This blog is now defunct, but you can find more stuff over at my personal site

Taking the Blog Out of Blogging

Recently I spoke to a couple of potential clients about blogging, and was met with some scepticism. Why bother? Who’ll read it? What good will it do the business? Isn’t it just for geeks?

They’re right to be wary of blogging hype. It’s easy for someone immersed in ‘web culture’ to go along with it and believe that business blogging is a uniquely wonderful way to communicate with customers, can transform PR & marketing, etc., but it often just isn’t that simple, particularly outside of IT-related industries. Unfortunately, blogging is largely being packaged and promoted as a specific medium, with its own buzzwords, technologies and etiquette that set it apart from other forms of communication.

So how do you encourage sceptical businesses to communicate more effectively without the ‘blogosphere’ baggage? You take the blog out of blogging.

Think about what blogs are. Some consist mostly of topical announcements; that’s a news area on a site, right? Others feature personal views about an industry; a column of some sort. Some have long, in-depth analyses; those are articles.

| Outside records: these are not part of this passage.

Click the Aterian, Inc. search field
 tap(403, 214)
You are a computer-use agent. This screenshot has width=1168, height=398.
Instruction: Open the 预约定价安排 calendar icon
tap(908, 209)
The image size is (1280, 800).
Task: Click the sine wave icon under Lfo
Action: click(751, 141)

Companies shouldn’t be crudely bolting on blogs. They need to show off their expertise in ways that suit their skills and audience via news stories, Joe Bloggs’ Weekly Column, helpful articles, etc., all integrated into the overall ‘voice’ of the site. Outside of IT, I don’t think the word ‘blog’ is currently particularly useful or necessary on a site.

Things like the Intel Centrino Duo Blogger Challenge don’t set a great example. Featuring 6 ‘rising stars in the Blogosphere’ blogging about blogging for 5 weeks, it reeks of trying to jump onto a ‘cool’ bandwagon. Apart from anything else, struggling to build an audience for a separate site in just 5 weeks then discarding it all is pointless; Intel will get none of the great long term traffic/communication/SEO benefits blogging can give. It’s a misguided marketing bolt-on.

And yeah, I do appreciate that I’m blogging about bloggers blogging about blogging. If this gets any more meta I’ll have a stack overflow.


Hi there, I think you're right. Selling advertising for a Blog or selling a Blogging system itself is a really hard task. Making normal people understand what a Blog is has turn into a headache, so what I did was creating a different sales strategy for my product. I'm selling it as a Integrated Media System and instead of going through all those buzz words like web 2.0, social media, rss, etc. I explain my customers that on every article or video that is posted people can publish it's opinion, and that leads to create a community of specific people.